An RNA-seq analysis identified the effects of citral concentration on M. oryzae. The number of DEGs in M. oryzae reached the maximum value after treatment with citral (100 μg/mL) for 24 h. Most DEGs were enriched in biological processes related to mycelium development and conidia formation. KEGG pathway analysis showed that genes in the amino sugar and nucleotide sugar metabolism pathways of M. oryzae were differentially expressed following treatment with citral, and these pathways are related to chitin formation. In the chitin synthesis pathway of M. oryzae, chitin synthase gene expression was downregulated, resulting in an inhibition of chitin synthesis.
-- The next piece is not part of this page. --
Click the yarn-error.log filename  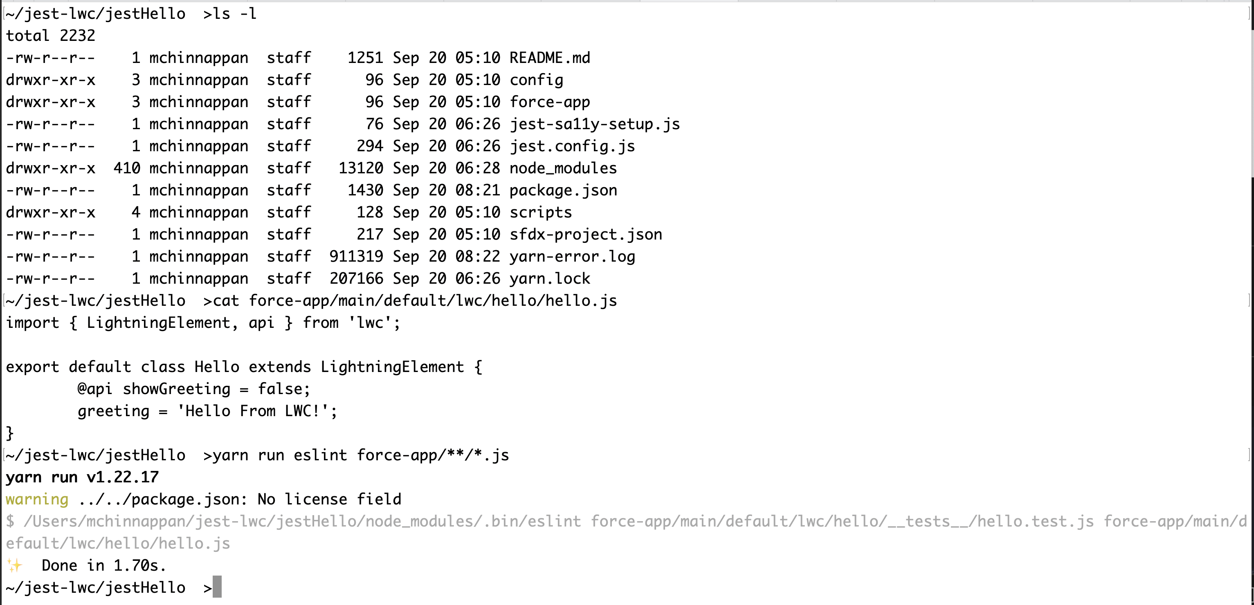(572, 257)
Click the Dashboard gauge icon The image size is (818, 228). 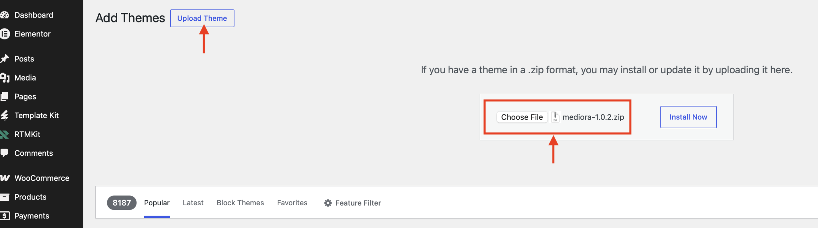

Moreover, upregulation of chitinase gene expression can lead to an increase in chitin degradation, thus resulting in a decrease in chitin content and destruction of the cell-wall structure in M. oryzae. In the UDP glucose synthesis pathway of M. oryzae, UDP glucose synthesis was inhibited, which could reduce the cell-wall glucan content and disrupt the cell-wall integrity. This study further revealed that citral had excellent antifungal activity against M. oryzae by affecting the content of chitin, thus providing a scientific basis for elucidating its mode of action. At present, our research group is constructing silencing vectors for the target genes that were screened in this study. Moreover, we are observing the genotype expression and other related mechanisms in the later stages of this process.